• _What you are asked to do_: Return only the lines from the top of the material through the line marked by "The height and width of the screenshot is (980, 1230).", unaltered.
===== Material for this exercise =====
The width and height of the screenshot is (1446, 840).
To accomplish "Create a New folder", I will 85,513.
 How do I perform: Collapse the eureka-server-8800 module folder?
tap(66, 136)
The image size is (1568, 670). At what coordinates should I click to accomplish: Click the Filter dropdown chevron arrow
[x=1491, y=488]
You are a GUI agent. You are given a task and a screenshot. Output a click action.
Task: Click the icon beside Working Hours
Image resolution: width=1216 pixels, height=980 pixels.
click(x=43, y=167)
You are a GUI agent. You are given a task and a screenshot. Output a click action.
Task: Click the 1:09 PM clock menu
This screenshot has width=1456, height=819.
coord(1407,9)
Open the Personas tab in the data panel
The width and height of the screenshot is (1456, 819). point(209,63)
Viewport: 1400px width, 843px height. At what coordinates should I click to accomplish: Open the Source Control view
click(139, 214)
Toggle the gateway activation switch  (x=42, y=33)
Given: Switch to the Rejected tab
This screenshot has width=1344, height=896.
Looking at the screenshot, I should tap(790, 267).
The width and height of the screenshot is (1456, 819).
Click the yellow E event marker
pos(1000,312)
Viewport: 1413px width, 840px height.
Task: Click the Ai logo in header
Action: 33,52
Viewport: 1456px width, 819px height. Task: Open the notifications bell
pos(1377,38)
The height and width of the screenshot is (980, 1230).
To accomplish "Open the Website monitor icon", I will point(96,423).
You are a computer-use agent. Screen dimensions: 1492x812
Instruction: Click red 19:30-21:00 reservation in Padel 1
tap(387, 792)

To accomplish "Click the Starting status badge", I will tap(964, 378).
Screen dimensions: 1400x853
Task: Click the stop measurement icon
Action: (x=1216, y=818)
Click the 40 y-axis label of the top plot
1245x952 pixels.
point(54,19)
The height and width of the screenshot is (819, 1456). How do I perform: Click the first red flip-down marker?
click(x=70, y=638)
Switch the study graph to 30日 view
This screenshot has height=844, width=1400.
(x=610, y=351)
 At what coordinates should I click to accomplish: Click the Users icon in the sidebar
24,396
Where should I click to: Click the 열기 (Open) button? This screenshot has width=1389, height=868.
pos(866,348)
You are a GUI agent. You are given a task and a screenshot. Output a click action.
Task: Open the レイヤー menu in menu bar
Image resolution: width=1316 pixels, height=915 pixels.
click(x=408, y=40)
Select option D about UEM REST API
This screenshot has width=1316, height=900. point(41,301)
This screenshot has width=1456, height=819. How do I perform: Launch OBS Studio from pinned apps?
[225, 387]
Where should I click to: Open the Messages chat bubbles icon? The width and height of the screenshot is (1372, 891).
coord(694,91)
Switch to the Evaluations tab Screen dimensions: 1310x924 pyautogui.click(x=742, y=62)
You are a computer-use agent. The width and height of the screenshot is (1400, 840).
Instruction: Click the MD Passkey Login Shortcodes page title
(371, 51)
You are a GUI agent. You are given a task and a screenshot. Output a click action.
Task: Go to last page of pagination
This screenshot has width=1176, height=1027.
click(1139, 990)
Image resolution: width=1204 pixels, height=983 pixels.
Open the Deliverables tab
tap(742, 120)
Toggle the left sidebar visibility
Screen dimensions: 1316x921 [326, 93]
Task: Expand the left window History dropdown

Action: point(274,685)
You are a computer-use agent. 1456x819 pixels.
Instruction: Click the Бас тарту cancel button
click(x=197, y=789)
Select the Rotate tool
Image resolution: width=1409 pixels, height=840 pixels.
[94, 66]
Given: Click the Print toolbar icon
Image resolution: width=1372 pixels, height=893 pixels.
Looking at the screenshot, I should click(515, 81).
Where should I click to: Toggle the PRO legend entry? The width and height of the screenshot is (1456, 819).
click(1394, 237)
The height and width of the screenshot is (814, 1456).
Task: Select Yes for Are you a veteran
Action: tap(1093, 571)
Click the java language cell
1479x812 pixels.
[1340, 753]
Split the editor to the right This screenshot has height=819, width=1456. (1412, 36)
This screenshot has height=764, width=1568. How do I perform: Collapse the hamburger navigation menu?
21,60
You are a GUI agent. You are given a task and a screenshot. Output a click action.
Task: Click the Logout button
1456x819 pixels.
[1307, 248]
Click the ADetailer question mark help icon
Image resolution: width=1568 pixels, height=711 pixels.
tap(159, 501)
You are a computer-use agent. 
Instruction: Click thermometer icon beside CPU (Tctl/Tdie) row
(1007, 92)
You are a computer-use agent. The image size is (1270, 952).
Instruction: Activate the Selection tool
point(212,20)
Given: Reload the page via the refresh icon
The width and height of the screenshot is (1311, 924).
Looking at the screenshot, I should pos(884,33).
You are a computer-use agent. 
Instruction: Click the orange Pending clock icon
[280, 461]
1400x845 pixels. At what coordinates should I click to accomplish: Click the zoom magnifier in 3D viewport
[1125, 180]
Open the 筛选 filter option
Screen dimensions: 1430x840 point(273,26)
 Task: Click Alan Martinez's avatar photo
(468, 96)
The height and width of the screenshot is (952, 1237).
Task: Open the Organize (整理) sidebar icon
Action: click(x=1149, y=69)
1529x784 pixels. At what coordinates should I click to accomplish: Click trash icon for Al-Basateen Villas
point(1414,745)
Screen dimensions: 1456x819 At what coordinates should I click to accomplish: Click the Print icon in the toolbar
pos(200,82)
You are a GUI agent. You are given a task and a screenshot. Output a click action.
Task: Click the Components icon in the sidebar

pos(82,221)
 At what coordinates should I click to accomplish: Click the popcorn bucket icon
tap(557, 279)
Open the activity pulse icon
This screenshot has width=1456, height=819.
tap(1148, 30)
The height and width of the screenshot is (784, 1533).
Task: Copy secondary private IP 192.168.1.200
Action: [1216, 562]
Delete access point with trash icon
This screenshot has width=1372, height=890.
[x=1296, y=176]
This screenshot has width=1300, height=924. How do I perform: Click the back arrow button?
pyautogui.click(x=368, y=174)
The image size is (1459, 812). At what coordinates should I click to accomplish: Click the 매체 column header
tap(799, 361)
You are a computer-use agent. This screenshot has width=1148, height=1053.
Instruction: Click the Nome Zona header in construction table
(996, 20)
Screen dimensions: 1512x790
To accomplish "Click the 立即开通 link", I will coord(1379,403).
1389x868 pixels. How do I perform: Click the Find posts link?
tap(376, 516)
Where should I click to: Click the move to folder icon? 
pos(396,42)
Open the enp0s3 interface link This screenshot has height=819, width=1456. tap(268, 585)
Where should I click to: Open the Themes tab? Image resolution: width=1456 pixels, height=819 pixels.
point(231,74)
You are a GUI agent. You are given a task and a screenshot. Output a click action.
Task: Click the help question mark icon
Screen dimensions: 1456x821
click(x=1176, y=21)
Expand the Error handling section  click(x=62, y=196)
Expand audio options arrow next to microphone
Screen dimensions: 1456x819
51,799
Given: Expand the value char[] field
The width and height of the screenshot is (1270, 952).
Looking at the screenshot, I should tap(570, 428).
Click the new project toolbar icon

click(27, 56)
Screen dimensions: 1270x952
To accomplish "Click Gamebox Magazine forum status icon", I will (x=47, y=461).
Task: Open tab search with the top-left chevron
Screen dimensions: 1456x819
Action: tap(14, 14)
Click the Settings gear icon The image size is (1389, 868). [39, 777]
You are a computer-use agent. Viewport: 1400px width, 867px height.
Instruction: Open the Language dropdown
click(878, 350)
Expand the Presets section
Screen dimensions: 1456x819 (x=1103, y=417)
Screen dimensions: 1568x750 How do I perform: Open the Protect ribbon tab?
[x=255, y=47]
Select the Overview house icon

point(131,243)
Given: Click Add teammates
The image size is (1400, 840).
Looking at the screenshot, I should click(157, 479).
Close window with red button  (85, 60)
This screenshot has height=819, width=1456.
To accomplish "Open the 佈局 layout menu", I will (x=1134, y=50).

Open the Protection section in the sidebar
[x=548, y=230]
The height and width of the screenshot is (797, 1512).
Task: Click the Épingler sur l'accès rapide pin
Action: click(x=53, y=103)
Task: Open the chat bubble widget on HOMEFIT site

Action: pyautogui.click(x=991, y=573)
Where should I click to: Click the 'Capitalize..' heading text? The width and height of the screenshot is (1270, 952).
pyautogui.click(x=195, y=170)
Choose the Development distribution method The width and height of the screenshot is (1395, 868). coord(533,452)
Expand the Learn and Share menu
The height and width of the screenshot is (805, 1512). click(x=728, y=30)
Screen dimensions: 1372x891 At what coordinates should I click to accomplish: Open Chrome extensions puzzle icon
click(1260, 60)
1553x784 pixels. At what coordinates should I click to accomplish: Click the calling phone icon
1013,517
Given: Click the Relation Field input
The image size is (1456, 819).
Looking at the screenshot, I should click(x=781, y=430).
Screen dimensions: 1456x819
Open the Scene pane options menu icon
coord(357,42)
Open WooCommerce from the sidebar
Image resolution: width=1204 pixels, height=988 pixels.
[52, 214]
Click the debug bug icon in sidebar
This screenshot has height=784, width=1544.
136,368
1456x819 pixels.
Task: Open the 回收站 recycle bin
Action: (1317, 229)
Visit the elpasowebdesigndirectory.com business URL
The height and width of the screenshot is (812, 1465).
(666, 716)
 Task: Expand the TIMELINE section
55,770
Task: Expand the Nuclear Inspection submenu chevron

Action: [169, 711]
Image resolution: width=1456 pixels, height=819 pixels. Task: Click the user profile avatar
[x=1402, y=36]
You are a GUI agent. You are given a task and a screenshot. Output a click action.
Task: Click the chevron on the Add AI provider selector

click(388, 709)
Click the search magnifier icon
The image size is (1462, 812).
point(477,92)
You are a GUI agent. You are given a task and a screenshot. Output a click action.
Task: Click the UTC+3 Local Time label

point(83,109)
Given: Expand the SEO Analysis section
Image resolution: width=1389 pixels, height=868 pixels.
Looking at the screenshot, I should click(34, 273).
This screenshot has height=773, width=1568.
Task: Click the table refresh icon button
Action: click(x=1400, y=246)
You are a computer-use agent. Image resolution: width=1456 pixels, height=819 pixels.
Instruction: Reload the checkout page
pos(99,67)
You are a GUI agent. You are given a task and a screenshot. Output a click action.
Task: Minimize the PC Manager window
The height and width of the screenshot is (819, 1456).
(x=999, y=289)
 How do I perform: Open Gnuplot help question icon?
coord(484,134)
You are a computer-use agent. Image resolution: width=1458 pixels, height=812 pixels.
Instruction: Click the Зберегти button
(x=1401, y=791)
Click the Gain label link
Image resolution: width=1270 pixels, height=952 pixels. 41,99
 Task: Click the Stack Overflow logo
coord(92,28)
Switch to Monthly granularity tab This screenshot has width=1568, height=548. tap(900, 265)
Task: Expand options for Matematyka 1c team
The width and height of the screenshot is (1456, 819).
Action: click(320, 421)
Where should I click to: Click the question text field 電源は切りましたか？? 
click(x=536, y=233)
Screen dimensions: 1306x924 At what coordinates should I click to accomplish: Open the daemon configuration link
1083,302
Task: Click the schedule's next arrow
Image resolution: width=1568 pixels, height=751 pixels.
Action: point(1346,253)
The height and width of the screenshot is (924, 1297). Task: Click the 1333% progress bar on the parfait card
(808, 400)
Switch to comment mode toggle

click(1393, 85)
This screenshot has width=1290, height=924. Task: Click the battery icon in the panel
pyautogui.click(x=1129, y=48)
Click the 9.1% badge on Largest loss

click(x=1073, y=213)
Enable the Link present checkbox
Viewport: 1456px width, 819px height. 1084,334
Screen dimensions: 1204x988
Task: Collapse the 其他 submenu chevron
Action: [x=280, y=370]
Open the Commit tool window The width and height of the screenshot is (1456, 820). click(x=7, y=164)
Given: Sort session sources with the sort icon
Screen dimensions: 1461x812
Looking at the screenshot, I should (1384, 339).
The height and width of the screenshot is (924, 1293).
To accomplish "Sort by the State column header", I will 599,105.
=====
• _Solution to the exercise_:
The width and height of the screenshot is (1446, 840).
To accomplish "Create a New folder", I will 85,513.
 How do I perform: Collapse the eureka-server-8800 module folder?
tap(66, 136)
The image size is (1568, 670). At what coordinates should I click to accomplish: Click the Filter dropdown chevron arrow
[x=1491, y=488]
You are a GUI agent. You are given a task and a screenshot. Output a click action.
Task: Click the icon beside Working Hours
Image resolution: width=1216 pixels, height=980 pixels.
click(x=43, y=167)
You are a GUI agent. You are given a task and a screenshot. Output a click action.
Task: Click the 1:09 PM clock menu
This screenshot has width=1456, height=819.
coord(1407,9)
Open the Personas tab in the data panel
The width and height of the screenshot is (1456, 819). point(209,63)
Viewport: 1400px width, 843px height. At what coordinates should I click to accomplish: Open the Source Control view
click(139, 214)
Toggle the gateway activation switch  (x=42, y=33)
Given: Switch to the Rejected tab
This screenshot has width=1344, height=896.
Looking at the screenshot, I should tap(790, 267).
The width and height of the screenshot is (1456, 819).
Click the yellow E event marker
pos(1000,312)
Viewport: 1413px width, 840px height.
Task: Click the Ai logo in header
Action: 33,52
Viewport: 1456px width, 819px height. Task: Open the notifications bell
pos(1377,38)
The height and width of the screenshot is (980, 1230).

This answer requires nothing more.